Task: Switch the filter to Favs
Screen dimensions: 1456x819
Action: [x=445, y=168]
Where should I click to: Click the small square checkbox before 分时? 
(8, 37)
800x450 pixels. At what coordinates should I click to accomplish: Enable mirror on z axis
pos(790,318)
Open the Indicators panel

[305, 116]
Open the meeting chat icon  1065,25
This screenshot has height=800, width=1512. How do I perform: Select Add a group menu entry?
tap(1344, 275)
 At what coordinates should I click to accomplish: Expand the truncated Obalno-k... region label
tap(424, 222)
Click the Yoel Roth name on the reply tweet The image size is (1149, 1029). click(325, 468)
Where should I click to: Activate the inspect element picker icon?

**WHAT TO PRODUCE:**
Rewrite the data above with every occurrence of "icon" replaced by "button" and all other text left unchanged.

**WRITTEN RESPONSE:**
Task: Switch the filter to Favs
Screen dimensions: 1456x819
Action: [x=445, y=168]
Where should I click to: Click the small square checkbox before 分时? 
(8, 37)
800x450 pixels. At what coordinates should I click to accomplish: Enable mirror on z axis
pos(790,318)
Open the Indicators panel

[305, 116]
Open the meeting chat button  1065,25
This screenshot has height=800, width=1512. How do I perform: Select Add a group menu entry?
tap(1344, 275)
 At what coordinates should I click to accomplish: Expand the truncated Obalno-k... region label
tap(424, 222)
Click the Yoel Roth name on the reply tweet The image size is (1149, 1029). click(325, 468)
Where should I click to: Activate the inspect element picker button?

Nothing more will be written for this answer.